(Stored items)
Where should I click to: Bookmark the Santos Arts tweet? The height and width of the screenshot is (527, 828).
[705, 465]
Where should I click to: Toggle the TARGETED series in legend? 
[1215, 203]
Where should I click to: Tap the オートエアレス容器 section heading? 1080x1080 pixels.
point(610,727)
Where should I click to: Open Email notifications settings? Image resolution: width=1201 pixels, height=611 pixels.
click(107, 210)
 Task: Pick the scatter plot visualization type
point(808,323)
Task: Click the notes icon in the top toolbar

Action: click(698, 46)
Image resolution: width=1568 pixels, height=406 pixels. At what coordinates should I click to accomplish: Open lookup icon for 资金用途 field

- _WORK REQUIRED_
Exact copies of the lines from the one containing "Where should I click to: Open" through the final line of the records are all the answer should hold.

- _TASK RESULT_
Where should I click to: Open Email notifications settings? Image resolution: width=1201 pixels, height=611 pixels.
click(107, 210)
 Task: Pick the scatter plot visualization type
point(808,323)
Task: Click the notes icon in the top toolbar

Action: click(698, 46)
Image resolution: width=1568 pixels, height=406 pixels. At what coordinates should I click to accomplish: Open lookup icon for 资金用途 field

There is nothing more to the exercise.